Praia

E então ela se sentou ali mais uma vez e sentiu que era preciso recomeçar. Levantou a cabeça, olhou para os lados, até que seus olhos encontraram o espelho. Fixou tranquilamente seu olhar na imagem que ali se refletia. Cabelos loiros, levemente caídos sobre os ombros ossudos e salientes. Os olhos azuis estavam envolvidos em um roxo bucólico, quase lilás. O rosto alvo tinha perdido sua cor rosada, tonalidade característica de suas faces quando estava saudável e feliz.

Feliz.

Suavemente, pousou uma mão sobre a outra, procurando afagar a si mesma. Por um instante, fechou os olhos e sentiu o calor que buscava. Ele estava guardado na sua memória, em todos os seus sentidos. No mais íntimo de suas entranhas. Um cheiro de mar e vento invadiu o ambiente.

Era verão de 1944. A brisa soprava suave naquela manhã bucólica, ali, naquele cantinho de praia. O céu se coloria de um azul quase surreal. Dois olhos cor de amêndoa pousaram nos seus. Duas mãos longas e suaves envolveram as suas.

- Eu prometo que vou voltar.

As palavras do jovem soldado sentado ao seu lado dispararam como uma lança em direção ao seu peito. Uma lágrima brotou e escorreu. Várias lágrimas caíam descontroladamente. Puxou suas mãos de entre as dele.

- Não.

Não sabia ao certo o que havia negado. Se era o fato de ele estar indo para uma luta estúpida, que não era dele. Se era o fato de ele estar partindo agora que ela conseguira entregar seu coração a alguém. Se era o fato de amá-lo tanto e não conseguir se expressar.

Simplesmente, não.

Levantou-se e começou a andar em direção ao mar. Depois, correu. O jovem rapaz veio atrás.

De repente, ela parou e caiu de joelhos. Abaixou a cabeça e chorou. Ele abraçou-a, ignorando o fato de estarem sentados na areia e ele, com seu uniforme oficial, pronto pra partir. Sua vontade era chorar também, mas precisava transmitir alguma certeza à menina. Respirou fundo e se manteve firme, na sua posição, enquanto as lágrimas dela encharcavam-lhe o dólmã.

Abriu os olhos. Ainda via naquele espelho a mesma menina de alguns anos atrás, porém, detrás de uma penumbra de saudade e dor. Lembrava-se de cada momento sem ele ao seu lado. Lembrava de cada cheiro, cada toque, cada gesto. E assim se passavam os dias, olhando calendários, ouvindo os relógios, contando os segundos. E foi assim que descobriu que sentia uma dor talvez pior que a dor da morte: a dor da incerteza. Seu sorriso muito branco e luminoso, desaparecera. A voz altiva, angelical havia se transformado em murmúrios quase silenciosos. Os longos cabelos cacheados, enfeitados em fita, agora apenas pareciam cumprir sua função de crescer e estar ali. Durante um tempo, ela estivera sempre pronta. Ele voltaria a qualquer momento. Mas passado alguns anos, sua certeza foi se esvaindo, juntamente com sua alegria de viver.
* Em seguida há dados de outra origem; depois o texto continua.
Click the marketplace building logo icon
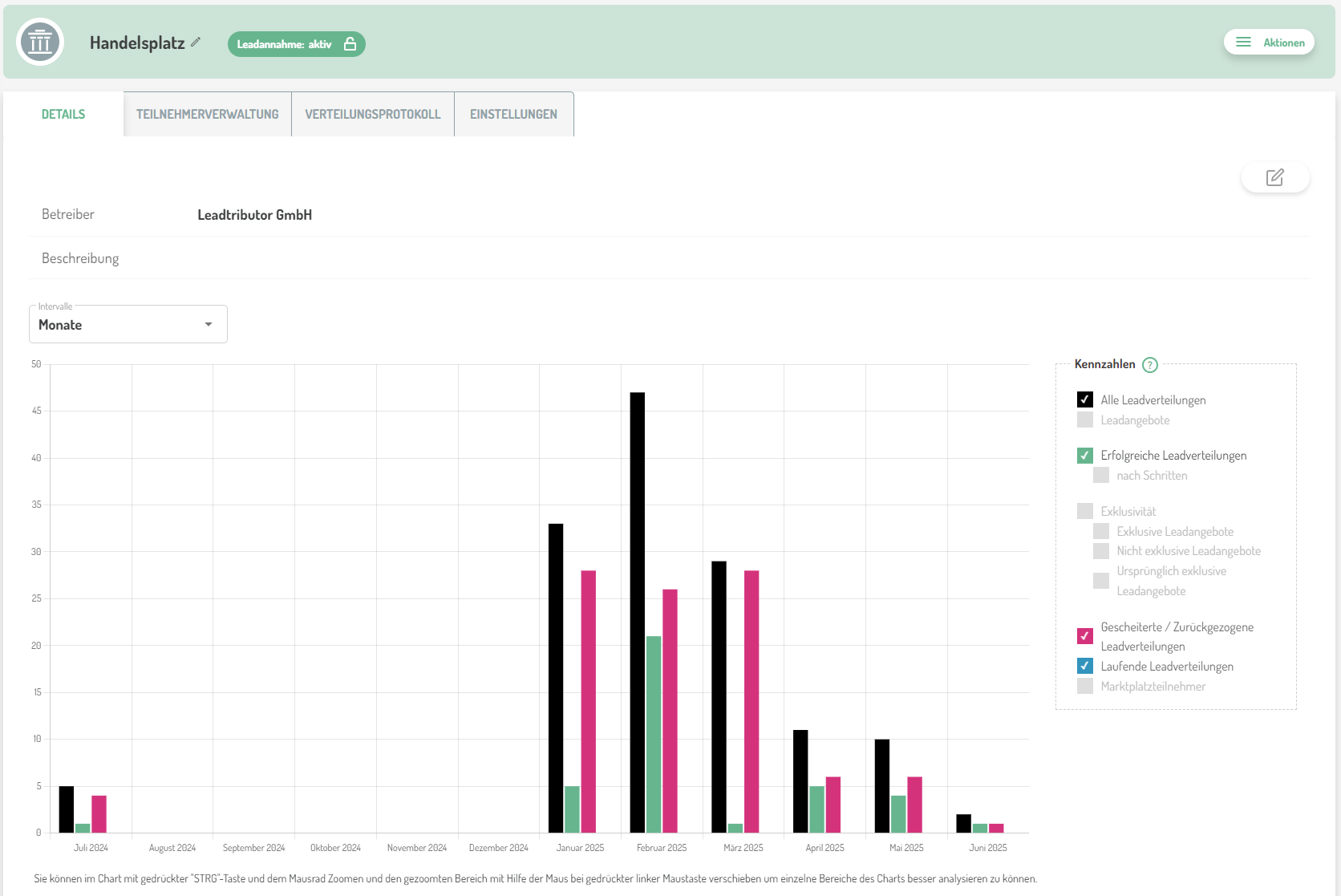Viewport: 1341px width, 896px height. coord(40,43)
Porém, ainda vivia. E era por isso que precisava fazer aquilo. Precisava recomeçar. Precisava fechar aquele livro, virar aquela página. Para sempre.

Hesitante, colocou os dedos no puxador de cristal e abriu a gaveta da penteadeira. Seus olhos pousaram sobre uma caixinha de presentes, decorada com motivos antigos. Abriu-a e segurou a ultima foto que tiraram juntos. Os dois ali, naquele mesmo cantinho de praia, sentados, com o mesmo vento batendo no rosto e desmanchando os cabelos. As mãos dele envolviam-lhe os ombros e os dois sorriam. Ela segurou a foto por um instante. Fechou a gaveta e pegou as luvas de passeio. E foi àquela praia.

Dez anos. Desde a ultima vez que havia estado ali. Ainda sentia a alegria de abraçá-lo e vê-lo sorrir torto para ela, sempre que ela estava nervosa com algo. Ainda se lembrava da flor roubada de quintal, uma rosa amarela, seu primeiro presente, em seu primeiro encontro com aquele que seria o amor mais terno de sua vida. Ela se ajoelhou na beira do mar e, por um instante, olhou o céu. Estava azul, embaçado por flocos de nuvens brancas. Abriu as mãos, onde segurava a foto. O sorriso dele parecia saltar da figura e iluminar tudo ao redor. "Preciso retomar... preciso voltar a viver..."

Calmamente, pousou a fotografia na areia e a cobriu. Sabia que, naquele lugar, ela seria certamente banhada e então levada pelas ondas.

Se levantou e caminhou descalça pela areia da praia vazia, sem rumo. Não olhou para trás.